Problem statement:
Begin at the line containing "This screenshot has height=466, width=579." in the entries below and end at the line containing "The image size is (490, 1089)."; transcribe that range exactly and nothing outside it.

Supplied data:
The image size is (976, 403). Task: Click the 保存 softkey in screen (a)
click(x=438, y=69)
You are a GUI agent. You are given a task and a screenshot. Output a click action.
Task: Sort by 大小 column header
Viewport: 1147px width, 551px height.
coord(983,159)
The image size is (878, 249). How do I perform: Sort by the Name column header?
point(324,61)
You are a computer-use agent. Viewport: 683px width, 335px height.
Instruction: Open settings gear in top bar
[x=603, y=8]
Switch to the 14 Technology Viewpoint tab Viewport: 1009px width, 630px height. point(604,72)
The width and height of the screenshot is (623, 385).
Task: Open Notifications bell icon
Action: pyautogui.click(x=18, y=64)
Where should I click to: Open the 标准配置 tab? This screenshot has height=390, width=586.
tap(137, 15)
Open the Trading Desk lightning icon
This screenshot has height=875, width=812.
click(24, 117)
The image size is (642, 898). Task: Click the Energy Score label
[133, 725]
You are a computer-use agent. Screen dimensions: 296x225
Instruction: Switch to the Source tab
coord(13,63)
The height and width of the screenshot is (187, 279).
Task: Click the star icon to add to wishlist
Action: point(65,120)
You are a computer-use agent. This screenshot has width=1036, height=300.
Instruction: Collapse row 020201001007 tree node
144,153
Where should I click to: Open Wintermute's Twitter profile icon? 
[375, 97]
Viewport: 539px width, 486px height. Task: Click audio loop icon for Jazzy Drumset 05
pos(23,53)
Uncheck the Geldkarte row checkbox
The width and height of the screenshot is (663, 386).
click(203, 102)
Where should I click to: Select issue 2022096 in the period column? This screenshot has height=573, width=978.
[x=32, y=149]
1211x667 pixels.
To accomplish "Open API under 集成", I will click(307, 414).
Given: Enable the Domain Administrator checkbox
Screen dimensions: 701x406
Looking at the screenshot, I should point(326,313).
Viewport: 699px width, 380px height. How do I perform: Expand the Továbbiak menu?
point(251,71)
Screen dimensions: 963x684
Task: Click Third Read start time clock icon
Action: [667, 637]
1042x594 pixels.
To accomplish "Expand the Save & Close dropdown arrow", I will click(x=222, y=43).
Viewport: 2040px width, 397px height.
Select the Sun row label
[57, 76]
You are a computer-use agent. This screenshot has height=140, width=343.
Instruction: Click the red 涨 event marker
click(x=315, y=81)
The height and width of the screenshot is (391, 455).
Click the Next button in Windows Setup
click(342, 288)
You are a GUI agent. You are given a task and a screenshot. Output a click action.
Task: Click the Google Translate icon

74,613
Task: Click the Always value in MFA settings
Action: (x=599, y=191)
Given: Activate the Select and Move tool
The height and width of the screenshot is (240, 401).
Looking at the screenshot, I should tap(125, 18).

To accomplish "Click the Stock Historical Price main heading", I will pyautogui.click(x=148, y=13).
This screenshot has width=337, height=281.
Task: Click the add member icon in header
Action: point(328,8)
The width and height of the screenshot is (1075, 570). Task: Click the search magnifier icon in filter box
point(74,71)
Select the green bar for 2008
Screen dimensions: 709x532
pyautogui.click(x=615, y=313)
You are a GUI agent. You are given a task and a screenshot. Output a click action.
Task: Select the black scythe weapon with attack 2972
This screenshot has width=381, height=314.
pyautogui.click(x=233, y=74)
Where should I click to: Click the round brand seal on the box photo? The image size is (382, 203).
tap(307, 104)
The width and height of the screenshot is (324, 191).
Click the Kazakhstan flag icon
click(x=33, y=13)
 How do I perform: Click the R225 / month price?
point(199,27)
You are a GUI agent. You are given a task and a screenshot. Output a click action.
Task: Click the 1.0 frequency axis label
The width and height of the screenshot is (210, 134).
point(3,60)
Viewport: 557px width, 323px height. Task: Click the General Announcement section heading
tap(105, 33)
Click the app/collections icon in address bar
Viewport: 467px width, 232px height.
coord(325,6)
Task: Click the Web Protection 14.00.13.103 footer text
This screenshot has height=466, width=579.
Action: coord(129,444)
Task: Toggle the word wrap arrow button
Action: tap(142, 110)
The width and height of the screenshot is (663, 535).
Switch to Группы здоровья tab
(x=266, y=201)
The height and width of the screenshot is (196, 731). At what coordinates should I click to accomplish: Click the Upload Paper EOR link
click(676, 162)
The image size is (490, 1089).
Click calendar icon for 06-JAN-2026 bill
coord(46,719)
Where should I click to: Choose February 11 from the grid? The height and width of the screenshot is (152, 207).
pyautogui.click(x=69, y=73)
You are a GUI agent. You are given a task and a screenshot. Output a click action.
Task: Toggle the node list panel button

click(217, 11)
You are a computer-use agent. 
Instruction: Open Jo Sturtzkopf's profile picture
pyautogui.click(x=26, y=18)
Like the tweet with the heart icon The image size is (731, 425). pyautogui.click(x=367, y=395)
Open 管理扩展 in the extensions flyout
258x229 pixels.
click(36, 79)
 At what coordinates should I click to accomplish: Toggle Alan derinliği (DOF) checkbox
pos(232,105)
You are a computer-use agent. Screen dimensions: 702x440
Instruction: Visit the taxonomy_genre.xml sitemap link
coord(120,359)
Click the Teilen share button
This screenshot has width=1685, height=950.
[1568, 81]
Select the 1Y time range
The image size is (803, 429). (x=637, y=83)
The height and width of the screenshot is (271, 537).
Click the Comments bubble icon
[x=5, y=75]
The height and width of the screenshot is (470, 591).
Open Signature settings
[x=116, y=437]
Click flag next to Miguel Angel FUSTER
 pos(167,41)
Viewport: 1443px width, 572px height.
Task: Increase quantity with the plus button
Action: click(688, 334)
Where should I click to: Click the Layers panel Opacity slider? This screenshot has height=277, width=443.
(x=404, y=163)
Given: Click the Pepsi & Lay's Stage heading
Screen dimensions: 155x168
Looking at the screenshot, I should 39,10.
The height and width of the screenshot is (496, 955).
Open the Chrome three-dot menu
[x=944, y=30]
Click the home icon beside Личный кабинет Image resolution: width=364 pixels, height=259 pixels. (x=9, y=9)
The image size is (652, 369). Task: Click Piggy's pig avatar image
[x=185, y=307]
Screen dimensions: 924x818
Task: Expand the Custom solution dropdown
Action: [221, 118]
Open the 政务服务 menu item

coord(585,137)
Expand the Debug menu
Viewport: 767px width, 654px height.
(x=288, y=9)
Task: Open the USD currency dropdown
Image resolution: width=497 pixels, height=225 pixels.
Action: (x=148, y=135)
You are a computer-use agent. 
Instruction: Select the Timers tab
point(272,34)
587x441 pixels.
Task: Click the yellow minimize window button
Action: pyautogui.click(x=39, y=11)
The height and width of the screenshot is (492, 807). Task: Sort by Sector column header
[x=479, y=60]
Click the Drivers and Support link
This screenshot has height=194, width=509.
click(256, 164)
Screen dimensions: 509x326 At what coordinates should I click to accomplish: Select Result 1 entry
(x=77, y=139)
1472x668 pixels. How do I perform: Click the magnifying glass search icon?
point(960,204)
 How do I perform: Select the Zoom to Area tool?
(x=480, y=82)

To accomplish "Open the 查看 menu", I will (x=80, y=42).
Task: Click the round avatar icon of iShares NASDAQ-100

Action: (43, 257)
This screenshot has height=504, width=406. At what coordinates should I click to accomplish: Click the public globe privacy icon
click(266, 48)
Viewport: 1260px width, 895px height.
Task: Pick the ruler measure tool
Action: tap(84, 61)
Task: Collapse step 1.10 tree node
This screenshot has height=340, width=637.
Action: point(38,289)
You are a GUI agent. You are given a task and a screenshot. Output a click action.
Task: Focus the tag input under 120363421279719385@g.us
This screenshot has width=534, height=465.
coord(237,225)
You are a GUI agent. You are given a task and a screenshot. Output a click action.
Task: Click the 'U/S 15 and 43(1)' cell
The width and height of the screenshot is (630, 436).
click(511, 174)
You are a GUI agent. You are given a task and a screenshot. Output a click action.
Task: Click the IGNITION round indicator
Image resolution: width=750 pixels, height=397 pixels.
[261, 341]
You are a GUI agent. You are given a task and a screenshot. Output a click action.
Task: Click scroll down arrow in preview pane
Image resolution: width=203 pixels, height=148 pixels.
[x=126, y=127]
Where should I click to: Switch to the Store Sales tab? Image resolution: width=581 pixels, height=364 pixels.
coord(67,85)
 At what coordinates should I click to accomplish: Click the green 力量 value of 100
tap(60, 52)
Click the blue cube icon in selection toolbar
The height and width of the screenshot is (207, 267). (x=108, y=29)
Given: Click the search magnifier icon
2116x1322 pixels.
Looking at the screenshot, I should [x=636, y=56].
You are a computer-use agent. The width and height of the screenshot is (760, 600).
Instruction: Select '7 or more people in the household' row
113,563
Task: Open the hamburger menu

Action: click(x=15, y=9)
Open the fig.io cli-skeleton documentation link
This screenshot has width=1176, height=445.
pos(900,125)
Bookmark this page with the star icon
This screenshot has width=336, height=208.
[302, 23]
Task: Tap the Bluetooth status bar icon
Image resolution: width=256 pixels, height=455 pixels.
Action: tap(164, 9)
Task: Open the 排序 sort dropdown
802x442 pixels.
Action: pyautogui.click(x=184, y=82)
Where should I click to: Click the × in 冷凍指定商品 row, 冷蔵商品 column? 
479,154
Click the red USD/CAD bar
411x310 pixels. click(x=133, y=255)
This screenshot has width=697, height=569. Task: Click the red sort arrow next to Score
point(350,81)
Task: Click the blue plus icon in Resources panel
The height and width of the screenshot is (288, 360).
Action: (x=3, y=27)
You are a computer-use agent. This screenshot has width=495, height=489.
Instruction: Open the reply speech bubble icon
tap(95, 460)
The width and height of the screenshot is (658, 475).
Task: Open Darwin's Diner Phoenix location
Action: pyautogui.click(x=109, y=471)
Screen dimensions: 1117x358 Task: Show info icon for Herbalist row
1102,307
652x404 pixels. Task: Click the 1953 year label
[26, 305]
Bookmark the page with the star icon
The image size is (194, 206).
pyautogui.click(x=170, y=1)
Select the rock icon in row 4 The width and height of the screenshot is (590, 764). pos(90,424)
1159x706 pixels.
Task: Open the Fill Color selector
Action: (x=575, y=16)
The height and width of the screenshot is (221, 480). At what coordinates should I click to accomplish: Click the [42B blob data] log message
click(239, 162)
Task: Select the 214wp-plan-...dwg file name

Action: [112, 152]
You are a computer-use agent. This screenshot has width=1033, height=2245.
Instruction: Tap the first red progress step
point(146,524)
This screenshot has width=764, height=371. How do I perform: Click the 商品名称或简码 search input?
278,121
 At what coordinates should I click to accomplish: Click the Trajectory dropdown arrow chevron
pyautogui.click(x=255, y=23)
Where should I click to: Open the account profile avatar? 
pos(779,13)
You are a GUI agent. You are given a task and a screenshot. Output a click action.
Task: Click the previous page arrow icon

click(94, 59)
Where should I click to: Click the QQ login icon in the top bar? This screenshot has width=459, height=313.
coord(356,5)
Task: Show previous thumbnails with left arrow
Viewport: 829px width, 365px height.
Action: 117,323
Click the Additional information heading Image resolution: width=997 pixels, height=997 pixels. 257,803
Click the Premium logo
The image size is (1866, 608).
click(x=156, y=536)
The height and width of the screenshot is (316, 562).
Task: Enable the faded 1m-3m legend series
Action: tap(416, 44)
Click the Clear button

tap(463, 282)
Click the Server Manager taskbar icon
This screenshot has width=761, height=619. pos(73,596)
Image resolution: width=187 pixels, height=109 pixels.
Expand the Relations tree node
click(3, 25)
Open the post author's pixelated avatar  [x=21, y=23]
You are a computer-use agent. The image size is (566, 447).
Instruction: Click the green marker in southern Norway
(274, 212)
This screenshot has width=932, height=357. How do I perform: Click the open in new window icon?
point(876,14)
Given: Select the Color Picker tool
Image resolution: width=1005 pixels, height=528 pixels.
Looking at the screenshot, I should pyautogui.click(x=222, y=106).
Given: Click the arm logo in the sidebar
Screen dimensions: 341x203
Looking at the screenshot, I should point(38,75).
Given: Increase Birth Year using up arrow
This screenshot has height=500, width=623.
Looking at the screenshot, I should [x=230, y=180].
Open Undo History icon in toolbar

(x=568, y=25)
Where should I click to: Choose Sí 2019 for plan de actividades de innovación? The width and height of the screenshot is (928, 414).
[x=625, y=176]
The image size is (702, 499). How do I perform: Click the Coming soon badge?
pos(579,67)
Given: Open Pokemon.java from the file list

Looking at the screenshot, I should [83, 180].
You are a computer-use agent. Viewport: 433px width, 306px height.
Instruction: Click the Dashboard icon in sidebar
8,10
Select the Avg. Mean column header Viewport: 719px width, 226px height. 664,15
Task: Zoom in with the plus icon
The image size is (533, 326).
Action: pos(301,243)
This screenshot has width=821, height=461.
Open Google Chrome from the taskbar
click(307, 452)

Output for this task:
This screenshot has height=466, width=579.
Action: coord(129,444)
Task: Toggle the word wrap arrow button
Action: tap(142, 110)
The width and height of the screenshot is (663, 535).
Switch to Группы здоровья tab
(x=266, y=201)
The height and width of the screenshot is (196, 731). At what coordinates should I click to accomplish: Click the Upload Paper EOR link
click(676, 162)
The image size is (490, 1089).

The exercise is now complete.